• Exercise requirements
When you reach the records below, output each one exactly.

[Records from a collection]
--- START ---

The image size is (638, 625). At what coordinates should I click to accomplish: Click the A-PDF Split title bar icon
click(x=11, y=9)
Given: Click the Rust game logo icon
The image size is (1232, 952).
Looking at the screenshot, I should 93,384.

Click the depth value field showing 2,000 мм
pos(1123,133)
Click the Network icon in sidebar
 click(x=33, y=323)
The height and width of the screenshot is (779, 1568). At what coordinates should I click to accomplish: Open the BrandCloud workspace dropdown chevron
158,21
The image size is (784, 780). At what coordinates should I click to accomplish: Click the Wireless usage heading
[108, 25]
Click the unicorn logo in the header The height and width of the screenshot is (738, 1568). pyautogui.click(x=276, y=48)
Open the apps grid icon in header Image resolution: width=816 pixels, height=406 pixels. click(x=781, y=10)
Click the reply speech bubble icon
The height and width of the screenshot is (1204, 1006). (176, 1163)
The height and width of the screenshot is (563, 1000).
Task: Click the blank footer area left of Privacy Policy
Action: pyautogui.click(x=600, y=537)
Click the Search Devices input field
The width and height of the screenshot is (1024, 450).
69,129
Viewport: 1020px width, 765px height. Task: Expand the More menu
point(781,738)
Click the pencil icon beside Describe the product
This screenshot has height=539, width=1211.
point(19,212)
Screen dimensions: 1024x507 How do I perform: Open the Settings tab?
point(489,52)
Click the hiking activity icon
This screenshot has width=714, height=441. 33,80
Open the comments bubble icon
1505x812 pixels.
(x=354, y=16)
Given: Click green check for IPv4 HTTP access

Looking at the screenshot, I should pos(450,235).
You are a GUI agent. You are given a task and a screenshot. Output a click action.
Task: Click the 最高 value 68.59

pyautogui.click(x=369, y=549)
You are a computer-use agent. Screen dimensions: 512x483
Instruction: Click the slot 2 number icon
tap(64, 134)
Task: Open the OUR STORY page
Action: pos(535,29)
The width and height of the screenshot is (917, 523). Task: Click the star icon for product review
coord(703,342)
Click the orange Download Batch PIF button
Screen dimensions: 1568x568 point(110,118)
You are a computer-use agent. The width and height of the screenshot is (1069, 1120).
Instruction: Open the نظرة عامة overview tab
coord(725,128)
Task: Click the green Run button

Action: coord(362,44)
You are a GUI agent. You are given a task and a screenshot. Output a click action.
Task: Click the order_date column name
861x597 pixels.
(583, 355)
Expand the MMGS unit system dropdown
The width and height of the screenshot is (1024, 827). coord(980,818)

--- END ---

• Solution for this problem
The image size is (638, 625). At what coordinates should I click to accomplish: Click the A-PDF Split title bar icon
click(x=11, y=9)
Given: Click the Rust game logo icon
The image size is (1232, 952).
Looking at the screenshot, I should 93,384.

Click the depth value field showing 2,000 мм
pos(1123,133)
Click the Network icon in sidebar
 click(x=33, y=323)
The height and width of the screenshot is (779, 1568). At what coordinates should I click to accomplish: Open the BrandCloud workspace dropdown chevron
158,21
The image size is (784, 780). At what coordinates should I click to accomplish: Click the Wireless usage heading
[108, 25]
Click the unicorn logo in the header The height and width of the screenshot is (738, 1568). pyautogui.click(x=276, y=48)
Open the apps grid icon in header Image resolution: width=816 pixels, height=406 pixels. click(x=781, y=10)
Click the reply speech bubble icon
The height and width of the screenshot is (1204, 1006). (176, 1163)
The height and width of the screenshot is (563, 1000).
Task: Click the blank footer area left of Privacy Policy
Action: pyautogui.click(x=600, y=537)
Click the Search Devices input field
The width and height of the screenshot is (1024, 450).
69,129
Viewport: 1020px width, 765px height. Task: Expand the More menu
point(781,738)
Click the pencil icon beside Describe the product
This screenshot has height=539, width=1211.
point(19,212)
Screen dimensions: 1024x507 How do I perform: Open the Settings tab?
point(489,52)
Click the hiking activity icon
This screenshot has width=714, height=441. 33,80
Open the comments bubble icon
1505x812 pixels.
(x=354, y=16)
Given: Click green check for IPv4 HTTP access

Looking at the screenshot, I should pos(450,235).
You are a GUI agent. You are given a task and a screenshot. Output a click action.
Task: Click the 最高 value 68.59

pyautogui.click(x=369, y=549)
You are a computer-use agent. Screen dimensions: 512x483
Instruction: Click the slot 2 number icon
tap(64, 134)
Task: Open the OUR STORY page
Action: pos(535,29)
The width and height of the screenshot is (917, 523). Task: Click the star icon for product review
coord(703,342)
Click the orange Download Batch PIF button
Screen dimensions: 1568x568 point(110,118)
You are a computer-use agent. The width and height of the screenshot is (1069, 1120).
Instruction: Open the نظرة عامة overview tab
coord(725,128)
Task: Click the green Run button

Action: coord(362,44)
You are a GUI agent. You are given a task and a screenshot. Output a click action.
Task: Click the order_date column name
861x597 pixels.
(583, 355)
Expand the MMGS unit system dropdown
The width and height of the screenshot is (1024, 827). coord(980,818)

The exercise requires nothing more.